• _REQUIREMENTS_
Convert the lines running from the one containing "[follow us on google" through the one containing "A capitulat Nicușor", both included, into a numbered list, omitting any blank lines.

• _DATA TO USE_

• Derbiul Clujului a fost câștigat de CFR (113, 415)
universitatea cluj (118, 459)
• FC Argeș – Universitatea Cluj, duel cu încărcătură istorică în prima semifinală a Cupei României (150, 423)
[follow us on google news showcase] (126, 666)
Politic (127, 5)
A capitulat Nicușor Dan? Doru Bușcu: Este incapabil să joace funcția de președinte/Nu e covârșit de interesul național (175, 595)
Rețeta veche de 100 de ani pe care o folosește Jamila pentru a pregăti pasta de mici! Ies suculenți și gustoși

---

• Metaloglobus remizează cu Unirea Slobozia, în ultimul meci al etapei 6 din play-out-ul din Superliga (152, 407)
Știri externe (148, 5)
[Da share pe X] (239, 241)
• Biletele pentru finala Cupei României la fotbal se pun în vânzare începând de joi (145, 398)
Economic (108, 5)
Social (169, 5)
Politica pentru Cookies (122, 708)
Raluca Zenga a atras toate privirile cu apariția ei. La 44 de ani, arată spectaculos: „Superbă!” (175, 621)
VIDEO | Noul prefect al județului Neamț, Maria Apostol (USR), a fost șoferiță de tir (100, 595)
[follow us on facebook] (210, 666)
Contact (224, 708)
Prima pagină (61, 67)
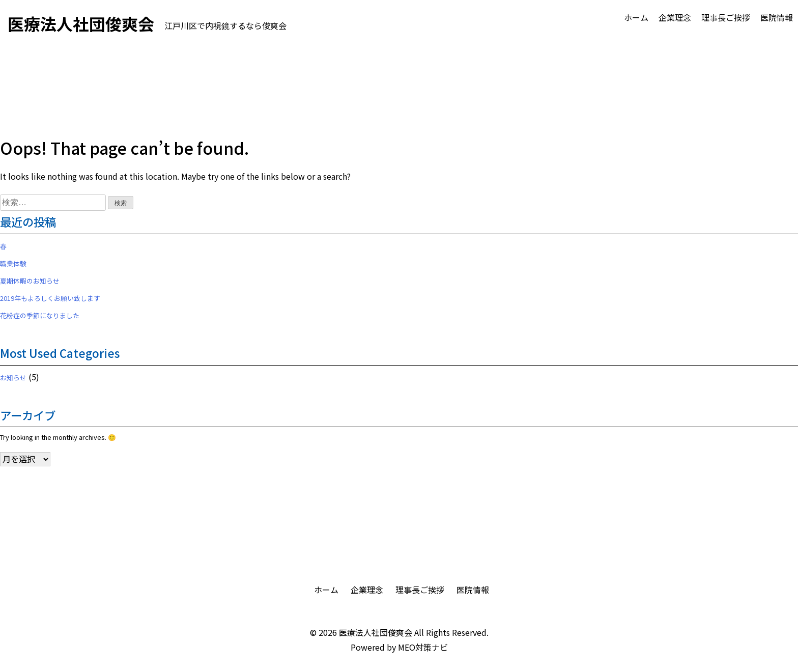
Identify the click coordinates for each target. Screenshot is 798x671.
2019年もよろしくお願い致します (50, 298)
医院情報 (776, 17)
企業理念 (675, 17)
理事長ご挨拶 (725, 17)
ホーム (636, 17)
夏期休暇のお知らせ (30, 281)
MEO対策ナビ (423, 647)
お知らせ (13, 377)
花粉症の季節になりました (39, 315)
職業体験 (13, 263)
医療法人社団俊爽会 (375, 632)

--

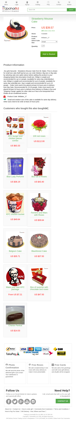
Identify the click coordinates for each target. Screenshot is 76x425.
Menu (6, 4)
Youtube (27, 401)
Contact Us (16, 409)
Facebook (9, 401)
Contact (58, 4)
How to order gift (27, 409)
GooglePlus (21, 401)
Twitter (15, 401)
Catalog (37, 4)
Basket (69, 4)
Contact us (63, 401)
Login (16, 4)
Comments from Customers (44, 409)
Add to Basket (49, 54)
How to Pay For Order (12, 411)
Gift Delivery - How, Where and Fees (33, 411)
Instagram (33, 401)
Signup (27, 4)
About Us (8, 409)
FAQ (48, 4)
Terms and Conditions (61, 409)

• _RESULT BELOW_
1. [follow us on google news showcase] (126, 666)
2. Politic (127, 5)
3. A capitulat Nicușor Dan? Doru Bușcu: Este incapabil să joace funcția de președinte/Nu e covârșit de interesul național (175, 595)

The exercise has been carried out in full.